- _Document passage_:

= Beginning of Section =

In a letter to health and social care secretary Matt Hancock, the Doctors Association UK (DAUK) and others including campaign group GP Survival voiced ‘collective concern’ over the GMC’s decision to continue to appeal decisions by the Medical Practitioners Tribunal Service (MPTS) in court following the Bawa-Garba case.
The government set out plans to strip the the GMC of its power to appeal decisions made by the MPTS after a review triggered by the damaging, high-profile case of Dr Hadiza Bawa-Garba - struck off after a GMC appeal against a tribunal ruling, but later reinstated.
The government review warned GMC appeals had created 'fear and mistrust' among doctors and were 'deterring reflection and learning from errors to the detriment of patient safety'.
However, the government has yet to pass legislation to remove the GMC's power of appeal, and GPonline revealed last monht that the regulator is currently appealing four tribunal decisions.
In each of these cases, the GMC is asking the Court of Appeal to replace an MPTS decision with a more severe sanction. In three cases it is recommending - as it did in the Bawa-Garba case - that suspension be substituted for erasure from the medical register.
The letter, signed by 14 representatives from 11 different organisations, urged Mr Hancock to ‘call upon the GMC to cease appealing MPTS verdicts’ and confirm when the regulator’s right to appeal will be repealed, as recommended by the Williams review earlier this year.
The letter reads: ‘We, the undersigned, all agree that the GMC cannot be trusted to take a balanced and considered approach in the sanction of doctors who have made honest mistakes in the context of system failures.

= End of Section =

- _Record set_:
= Beginning of Section =

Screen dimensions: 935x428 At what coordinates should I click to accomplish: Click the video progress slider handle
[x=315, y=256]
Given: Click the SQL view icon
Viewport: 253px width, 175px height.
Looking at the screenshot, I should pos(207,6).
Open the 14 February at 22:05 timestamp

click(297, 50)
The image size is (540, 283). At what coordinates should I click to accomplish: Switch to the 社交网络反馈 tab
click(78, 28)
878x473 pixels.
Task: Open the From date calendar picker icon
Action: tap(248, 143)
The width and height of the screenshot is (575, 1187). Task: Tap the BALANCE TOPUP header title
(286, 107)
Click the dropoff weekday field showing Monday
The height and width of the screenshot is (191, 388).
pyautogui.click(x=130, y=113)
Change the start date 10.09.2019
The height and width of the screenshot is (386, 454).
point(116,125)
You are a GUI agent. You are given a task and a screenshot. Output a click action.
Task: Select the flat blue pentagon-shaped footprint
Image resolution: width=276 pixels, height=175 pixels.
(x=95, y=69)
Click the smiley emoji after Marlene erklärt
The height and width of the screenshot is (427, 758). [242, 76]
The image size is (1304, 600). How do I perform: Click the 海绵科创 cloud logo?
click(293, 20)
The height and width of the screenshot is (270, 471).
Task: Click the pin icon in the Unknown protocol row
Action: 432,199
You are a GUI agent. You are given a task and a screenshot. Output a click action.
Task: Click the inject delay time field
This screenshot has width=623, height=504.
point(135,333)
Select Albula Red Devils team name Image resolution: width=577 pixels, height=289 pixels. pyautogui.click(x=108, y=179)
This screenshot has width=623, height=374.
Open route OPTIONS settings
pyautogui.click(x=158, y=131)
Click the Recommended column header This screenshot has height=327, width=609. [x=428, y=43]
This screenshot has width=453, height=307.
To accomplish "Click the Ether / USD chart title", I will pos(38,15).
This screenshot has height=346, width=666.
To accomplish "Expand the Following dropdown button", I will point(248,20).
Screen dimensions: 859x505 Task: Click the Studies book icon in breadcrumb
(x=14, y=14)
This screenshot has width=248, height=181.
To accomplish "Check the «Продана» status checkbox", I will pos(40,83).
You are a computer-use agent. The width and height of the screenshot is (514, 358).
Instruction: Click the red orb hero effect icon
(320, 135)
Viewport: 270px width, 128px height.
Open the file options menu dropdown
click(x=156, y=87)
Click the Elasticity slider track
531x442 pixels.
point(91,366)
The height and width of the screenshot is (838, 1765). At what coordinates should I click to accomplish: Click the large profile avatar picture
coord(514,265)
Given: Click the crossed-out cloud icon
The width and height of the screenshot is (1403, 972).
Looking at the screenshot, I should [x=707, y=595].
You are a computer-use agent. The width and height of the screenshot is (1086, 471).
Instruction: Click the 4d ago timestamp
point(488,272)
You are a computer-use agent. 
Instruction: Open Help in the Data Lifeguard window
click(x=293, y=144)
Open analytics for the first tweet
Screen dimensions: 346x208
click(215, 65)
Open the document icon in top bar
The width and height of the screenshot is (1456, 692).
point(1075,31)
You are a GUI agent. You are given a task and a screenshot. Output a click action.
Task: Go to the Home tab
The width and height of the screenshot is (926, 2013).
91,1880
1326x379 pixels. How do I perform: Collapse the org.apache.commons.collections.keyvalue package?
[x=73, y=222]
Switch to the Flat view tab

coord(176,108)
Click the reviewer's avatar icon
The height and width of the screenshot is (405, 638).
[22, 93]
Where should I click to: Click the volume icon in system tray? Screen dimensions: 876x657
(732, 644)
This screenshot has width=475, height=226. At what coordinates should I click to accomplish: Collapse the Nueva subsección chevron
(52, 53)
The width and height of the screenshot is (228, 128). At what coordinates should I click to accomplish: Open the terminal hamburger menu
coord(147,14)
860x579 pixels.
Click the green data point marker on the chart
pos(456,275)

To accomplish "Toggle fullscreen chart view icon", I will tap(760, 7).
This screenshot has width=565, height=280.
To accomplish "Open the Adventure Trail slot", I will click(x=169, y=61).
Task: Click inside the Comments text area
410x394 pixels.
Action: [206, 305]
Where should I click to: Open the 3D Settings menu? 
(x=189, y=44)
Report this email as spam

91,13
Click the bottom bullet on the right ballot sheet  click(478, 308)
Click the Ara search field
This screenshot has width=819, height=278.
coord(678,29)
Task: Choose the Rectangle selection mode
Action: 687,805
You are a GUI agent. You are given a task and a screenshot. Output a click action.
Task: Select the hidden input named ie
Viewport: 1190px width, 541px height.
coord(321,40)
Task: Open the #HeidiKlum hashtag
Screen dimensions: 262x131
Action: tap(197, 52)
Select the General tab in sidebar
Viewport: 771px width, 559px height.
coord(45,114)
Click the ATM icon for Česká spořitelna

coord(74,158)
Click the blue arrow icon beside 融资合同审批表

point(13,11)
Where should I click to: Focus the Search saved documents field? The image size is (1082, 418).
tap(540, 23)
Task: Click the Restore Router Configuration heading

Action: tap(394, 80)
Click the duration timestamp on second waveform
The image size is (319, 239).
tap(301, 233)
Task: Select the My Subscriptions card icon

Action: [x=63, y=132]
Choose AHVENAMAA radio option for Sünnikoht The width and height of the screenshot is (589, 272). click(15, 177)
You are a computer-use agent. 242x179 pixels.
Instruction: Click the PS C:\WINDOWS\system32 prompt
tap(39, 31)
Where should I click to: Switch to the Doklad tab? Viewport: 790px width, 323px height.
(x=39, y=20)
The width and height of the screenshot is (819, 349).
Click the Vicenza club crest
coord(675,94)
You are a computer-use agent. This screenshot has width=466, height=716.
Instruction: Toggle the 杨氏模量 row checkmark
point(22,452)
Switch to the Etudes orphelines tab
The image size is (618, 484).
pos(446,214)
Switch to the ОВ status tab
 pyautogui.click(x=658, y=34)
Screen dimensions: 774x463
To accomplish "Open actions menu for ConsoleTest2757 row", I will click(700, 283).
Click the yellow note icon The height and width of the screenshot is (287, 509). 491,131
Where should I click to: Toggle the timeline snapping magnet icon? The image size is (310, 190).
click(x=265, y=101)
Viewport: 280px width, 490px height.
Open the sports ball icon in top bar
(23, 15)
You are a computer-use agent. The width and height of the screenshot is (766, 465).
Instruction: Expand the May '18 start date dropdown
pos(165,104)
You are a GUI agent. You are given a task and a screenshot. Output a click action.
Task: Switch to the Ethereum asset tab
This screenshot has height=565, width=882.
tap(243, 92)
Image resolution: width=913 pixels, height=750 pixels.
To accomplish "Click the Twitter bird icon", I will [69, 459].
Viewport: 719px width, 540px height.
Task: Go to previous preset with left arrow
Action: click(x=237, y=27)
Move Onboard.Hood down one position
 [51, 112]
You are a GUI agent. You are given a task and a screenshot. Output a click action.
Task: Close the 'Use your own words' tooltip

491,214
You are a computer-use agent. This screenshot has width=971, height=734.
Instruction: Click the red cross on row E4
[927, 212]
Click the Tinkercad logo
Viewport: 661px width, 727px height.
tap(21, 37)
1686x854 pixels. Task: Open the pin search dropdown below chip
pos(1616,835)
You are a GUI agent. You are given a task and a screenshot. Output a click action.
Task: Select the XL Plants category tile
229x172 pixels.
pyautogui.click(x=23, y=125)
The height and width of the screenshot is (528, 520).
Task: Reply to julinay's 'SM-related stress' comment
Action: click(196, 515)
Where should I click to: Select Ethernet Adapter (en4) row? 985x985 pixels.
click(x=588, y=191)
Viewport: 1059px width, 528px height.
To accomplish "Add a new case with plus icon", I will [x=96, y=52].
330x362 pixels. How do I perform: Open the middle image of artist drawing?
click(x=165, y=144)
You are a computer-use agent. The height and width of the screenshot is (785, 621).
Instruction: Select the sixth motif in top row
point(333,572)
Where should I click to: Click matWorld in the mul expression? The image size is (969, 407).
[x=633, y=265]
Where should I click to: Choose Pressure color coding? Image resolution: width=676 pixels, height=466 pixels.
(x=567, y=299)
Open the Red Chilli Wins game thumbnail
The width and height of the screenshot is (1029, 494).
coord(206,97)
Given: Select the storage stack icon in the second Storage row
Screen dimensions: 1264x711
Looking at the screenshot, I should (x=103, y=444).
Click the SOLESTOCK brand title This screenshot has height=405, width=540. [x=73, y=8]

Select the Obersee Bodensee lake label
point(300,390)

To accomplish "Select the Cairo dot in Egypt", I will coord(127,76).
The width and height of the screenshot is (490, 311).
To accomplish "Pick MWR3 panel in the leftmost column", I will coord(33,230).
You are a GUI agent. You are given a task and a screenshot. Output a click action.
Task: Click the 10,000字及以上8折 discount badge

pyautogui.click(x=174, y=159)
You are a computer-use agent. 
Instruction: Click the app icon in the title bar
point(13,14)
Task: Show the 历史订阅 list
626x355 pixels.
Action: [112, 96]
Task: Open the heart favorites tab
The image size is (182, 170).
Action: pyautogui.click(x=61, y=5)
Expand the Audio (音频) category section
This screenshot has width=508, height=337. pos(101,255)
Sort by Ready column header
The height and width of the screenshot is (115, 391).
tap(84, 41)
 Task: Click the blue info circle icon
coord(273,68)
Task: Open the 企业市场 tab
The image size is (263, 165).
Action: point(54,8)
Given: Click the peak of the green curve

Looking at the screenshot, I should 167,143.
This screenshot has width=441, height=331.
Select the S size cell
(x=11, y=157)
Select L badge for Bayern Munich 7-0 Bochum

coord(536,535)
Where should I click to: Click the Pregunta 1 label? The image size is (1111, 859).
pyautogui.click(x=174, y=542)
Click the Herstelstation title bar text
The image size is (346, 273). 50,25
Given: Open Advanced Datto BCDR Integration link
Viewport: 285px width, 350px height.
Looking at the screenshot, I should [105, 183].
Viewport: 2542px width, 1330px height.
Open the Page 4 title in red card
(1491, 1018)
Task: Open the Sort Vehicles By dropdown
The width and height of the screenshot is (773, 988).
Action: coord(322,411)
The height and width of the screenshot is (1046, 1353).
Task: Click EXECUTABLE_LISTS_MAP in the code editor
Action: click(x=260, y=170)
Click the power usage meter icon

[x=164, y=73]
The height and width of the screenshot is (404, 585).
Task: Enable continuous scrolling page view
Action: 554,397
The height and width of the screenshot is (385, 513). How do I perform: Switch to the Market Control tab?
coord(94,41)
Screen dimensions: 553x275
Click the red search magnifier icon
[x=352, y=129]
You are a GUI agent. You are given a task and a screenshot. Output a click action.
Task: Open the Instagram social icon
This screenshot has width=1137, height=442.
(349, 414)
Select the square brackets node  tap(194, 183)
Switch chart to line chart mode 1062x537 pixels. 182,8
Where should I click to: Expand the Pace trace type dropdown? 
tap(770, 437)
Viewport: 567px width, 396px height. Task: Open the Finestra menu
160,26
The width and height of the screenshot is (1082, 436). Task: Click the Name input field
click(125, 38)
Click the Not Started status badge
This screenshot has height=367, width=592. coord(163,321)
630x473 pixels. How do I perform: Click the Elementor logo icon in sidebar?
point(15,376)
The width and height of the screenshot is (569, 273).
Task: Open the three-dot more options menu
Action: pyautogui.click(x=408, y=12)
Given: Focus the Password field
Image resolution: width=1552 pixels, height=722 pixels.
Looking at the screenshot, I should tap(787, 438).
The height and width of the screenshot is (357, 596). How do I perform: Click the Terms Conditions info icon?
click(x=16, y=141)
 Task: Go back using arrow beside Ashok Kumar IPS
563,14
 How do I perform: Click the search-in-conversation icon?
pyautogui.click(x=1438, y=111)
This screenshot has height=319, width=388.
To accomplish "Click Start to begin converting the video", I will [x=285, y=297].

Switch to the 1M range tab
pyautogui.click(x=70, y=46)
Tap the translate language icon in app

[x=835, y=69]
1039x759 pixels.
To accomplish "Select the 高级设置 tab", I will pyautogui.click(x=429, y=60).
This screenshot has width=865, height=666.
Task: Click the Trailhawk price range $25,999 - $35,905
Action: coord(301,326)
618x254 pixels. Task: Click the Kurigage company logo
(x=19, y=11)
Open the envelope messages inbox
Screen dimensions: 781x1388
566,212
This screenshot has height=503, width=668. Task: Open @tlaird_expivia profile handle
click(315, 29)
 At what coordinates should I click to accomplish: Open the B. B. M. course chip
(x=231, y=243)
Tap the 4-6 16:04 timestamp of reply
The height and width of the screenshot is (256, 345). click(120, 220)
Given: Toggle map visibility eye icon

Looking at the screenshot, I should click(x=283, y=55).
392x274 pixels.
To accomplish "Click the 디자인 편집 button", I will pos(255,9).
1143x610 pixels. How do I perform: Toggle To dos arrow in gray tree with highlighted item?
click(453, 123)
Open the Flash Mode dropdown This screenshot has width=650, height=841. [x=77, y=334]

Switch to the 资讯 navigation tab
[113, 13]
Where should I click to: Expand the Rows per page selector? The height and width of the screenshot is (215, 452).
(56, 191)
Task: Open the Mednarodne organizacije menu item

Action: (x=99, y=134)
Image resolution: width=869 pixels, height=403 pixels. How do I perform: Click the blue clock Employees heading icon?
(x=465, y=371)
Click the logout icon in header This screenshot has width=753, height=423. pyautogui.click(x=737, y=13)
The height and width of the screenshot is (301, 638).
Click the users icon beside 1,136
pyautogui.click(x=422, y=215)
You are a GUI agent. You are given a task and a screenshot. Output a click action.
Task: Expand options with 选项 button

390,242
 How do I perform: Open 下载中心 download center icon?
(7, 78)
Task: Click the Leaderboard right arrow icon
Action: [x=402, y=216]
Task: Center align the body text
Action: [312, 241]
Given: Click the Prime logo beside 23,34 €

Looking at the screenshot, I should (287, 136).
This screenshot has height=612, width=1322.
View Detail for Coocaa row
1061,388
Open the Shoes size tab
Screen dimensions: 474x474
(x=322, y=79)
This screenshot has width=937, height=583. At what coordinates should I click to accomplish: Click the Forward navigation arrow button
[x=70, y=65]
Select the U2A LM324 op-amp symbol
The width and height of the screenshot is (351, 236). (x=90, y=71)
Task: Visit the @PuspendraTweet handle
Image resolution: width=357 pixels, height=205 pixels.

= End of Section =

- _Aim of the task_: Extend the article on the GMC's appeals against medical tribunal decisions, picking up directly after its final sentence.

- _Answer space_:
‘It is therefore with alarm that we greet the news that the GMC has continued to appeal MPTS verdicts in the court. Indeed, just last week Lord Justice Bean urged that the GMC show "restraint" when exercising this power in the judgment of Raychaudhuri v GMC on the 14th September.’
The GMC has previously stated that it will ‘continue to take action when necessary if we believe a tribunal decision might not adequately protect patients, or maintain the public’s confidence in the profession'. GMC appeals have been upheld in 18 out of 24 cases since 2015.
Responding to the letter, a GMC spokesperson said: ‘We’re listening to doctors and working hard to address concerns brought to light by Dr Bawa-Garba’s case through a programme of work to better support the profession.
‘We never take the decision to appeal a Medical Practitioners Tribunal finding lightly. Earlier this year, the Williams review found that we had used our powers appropriately, with a high rate of success, and in so doing improved patient safety.’
A DHSC spokesperson said last month: ‘The government has accepted all recommendations from the Williams review [and] the options for delivery of those recommendations are currently being explored. Up until legislation comes into effect, the GMC will still have the right to appeal MPTS decisions.